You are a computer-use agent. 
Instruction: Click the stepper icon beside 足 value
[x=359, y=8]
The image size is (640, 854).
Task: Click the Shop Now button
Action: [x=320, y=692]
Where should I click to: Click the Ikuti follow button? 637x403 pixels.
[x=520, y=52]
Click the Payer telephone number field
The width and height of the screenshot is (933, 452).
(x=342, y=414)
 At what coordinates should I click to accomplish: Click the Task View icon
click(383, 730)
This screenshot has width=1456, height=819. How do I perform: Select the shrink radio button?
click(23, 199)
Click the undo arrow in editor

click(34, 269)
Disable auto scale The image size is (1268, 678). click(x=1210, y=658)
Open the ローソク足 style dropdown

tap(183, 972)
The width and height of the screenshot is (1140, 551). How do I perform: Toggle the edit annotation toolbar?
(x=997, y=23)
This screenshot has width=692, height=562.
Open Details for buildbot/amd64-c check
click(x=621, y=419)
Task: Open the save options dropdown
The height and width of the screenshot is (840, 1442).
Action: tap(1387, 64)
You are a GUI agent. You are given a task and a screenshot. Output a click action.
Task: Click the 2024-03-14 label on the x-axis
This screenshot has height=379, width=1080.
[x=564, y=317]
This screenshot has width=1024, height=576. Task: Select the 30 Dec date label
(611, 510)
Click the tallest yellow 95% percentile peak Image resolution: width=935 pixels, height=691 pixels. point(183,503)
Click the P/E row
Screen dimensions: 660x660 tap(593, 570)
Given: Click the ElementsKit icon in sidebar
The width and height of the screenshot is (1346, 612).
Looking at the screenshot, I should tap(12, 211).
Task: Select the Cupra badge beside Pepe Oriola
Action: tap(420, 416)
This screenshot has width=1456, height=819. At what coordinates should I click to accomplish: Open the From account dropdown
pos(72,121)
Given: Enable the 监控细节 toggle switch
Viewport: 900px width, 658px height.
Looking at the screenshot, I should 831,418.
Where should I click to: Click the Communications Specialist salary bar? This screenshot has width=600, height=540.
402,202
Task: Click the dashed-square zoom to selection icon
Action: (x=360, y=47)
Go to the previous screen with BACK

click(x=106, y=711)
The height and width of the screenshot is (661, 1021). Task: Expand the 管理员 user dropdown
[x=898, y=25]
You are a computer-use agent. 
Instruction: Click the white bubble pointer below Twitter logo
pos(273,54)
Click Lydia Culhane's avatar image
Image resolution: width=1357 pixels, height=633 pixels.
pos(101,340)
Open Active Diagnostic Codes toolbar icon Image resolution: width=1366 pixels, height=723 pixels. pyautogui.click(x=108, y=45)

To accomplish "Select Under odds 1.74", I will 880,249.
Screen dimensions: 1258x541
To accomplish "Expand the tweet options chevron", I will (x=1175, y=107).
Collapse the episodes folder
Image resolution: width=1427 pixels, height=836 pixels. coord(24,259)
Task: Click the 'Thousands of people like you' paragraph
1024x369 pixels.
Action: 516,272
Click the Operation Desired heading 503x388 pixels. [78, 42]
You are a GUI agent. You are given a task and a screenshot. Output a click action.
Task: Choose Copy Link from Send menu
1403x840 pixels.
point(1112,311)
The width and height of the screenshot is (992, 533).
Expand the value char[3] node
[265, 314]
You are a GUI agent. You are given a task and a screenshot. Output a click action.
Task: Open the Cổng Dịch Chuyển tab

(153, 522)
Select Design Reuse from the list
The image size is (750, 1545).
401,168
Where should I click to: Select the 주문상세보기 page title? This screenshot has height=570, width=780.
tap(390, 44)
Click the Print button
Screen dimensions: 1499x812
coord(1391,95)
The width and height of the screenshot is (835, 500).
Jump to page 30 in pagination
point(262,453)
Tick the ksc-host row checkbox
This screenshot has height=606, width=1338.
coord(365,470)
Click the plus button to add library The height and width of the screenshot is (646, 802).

* * * *

**Task objective:** Copy out every item above word for word, with nothing changed.

**Output for this task:**
You are a computer-use agent. 
Instruction: Click the stepper icon beside 足 value
[x=359, y=8]
The image size is (640, 854).
Task: Click the Shop Now button
Action: [x=320, y=692]
Where should I click to: Click the Ikuti follow button? 637x403 pixels.
[x=520, y=52]
Click the Payer telephone number field
The width and height of the screenshot is (933, 452).
(x=342, y=414)
 At what coordinates should I click to accomplish: Click the Task View icon
click(383, 730)
This screenshot has width=1456, height=819. How do I perform: Select the shrink radio button?
click(23, 199)
Click the undo arrow in editor

click(34, 269)
Disable auto scale The image size is (1268, 678). click(x=1210, y=658)
Open the ローソク足 style dropdown

tap(183, 972)
The width and height of the screenshot is (1140, 551). How do I perform: Toggle the edit annotation toolbar?
(x=997, y=23)
This screenshot has width=692, height=562.
Open Details for buildbot/amd64-c check
click(x=621, y=419)
Task: Open the save options dropdown
The height and width of the screenshot is (840, 1442).
Action: tap(1387, 64)
You are a GUI agent. You are given a task and a screenshot. Output a click action.
Task: Click the 2024-03-14 label on the x-axis
This screenshot has height=379, width=1080.
[x=564, y=317]
This screenshot has width=1024, height=576. Task: Select the 30 Dec date label
(611, 510)
Click the tallest yellow 95% percentile peak Image resolution: width=935 pixels, height=691 pixels. point(183,503)
Click the P/E row
Screen dimensions: 660x660 tap(593, 570)
Given: Click the ElementsKit icon in sidebar
The width and height of the screenshot is (1346, 612).
Looking at the screenshot, I should tap(12, 211).
Task: Select the Cupra badge beside Pepe Oriola
Action: tap(420, 416)
This screenshot has width=1456, height=819. At what coordinates should I click to accomplish: Open the From account dropdown
pos(72,121)
Given: Enable the 监控细节 toggle switch
Viewport: 900px width, 658px height.
Looking at the screenshot, I should 831,418.
Where should I click to: Click the Communications Specialist salary bar? This screenshot has width=600, height=540.
402,202
Task: Click the dashed-square zoom to selection icon
Action: (x=360, y=47)
Go to the previous screen with BACK

click(x=106, y=711)
The height and width of the screenshot is (661, 1021). Task: Expand the 管理员 user dropdown
[x=898, y=25]
You are a computer-use agent. 
Instruction: Click the white bubble pointer below Twitter logo
pos(273,54)
Click Lydia Culhane's avatar image
Image resolution: width=1357 pixels, height=633 pixels.
pos(101,340)
Open Active Diagnostic Codes toolbar icon Image resolution: width=1366 pixels, height=723 pixels. pyautogui.click(x=108, y=45)

To accomplish "Select Under odds 1.74", I will 880,249.
Screen dimensions: 1258x541
To accomplish "Expand the tweet options chevron", I will (x=1175, y=107).
Collapse the episodes folder
Image resolution: width=1427 pixels, height=836 pixels. coord(24,259)
Task: Click the 'Thousands of people like you' paragraph
1024x369 pixels.
Action: 516,272
Click the Operation Desired heading 503x388 pixels. [78, 42]
You are a GUI agent. You are given a task and a screenshot. Output a click action.
Task: Choose Copy Link from Send menu
1403x840 pixels.
point(1112,311)
The width and height of the screenshot is (992, 533).
Expand the value char[3] node
[265, 314]
You are a GUI agent. You are given a task and a screenshot. Output a click action.
Task: Open the Cổng Dịch Chuyển tab

(153, 522)
Select Design Reuse from the list
The image size is (750, 1545).
401,168
Where should I click to: Select the 주문상세보기 page title? This screenshot has height=570, width=780.
tap(390, 44)
Click the Print button
Screen dimensions: 1499x812
coord(1391,95)
The width and height of the screenshot is (835, 500).
Jump to page 30 in pagination
point(262,453)
Tick the ksc-host row checkbox
This screenshot has height=606, width=1338.
coord(365,470)
Click the plus button to add library The height and width of the screenshot is (646, 802).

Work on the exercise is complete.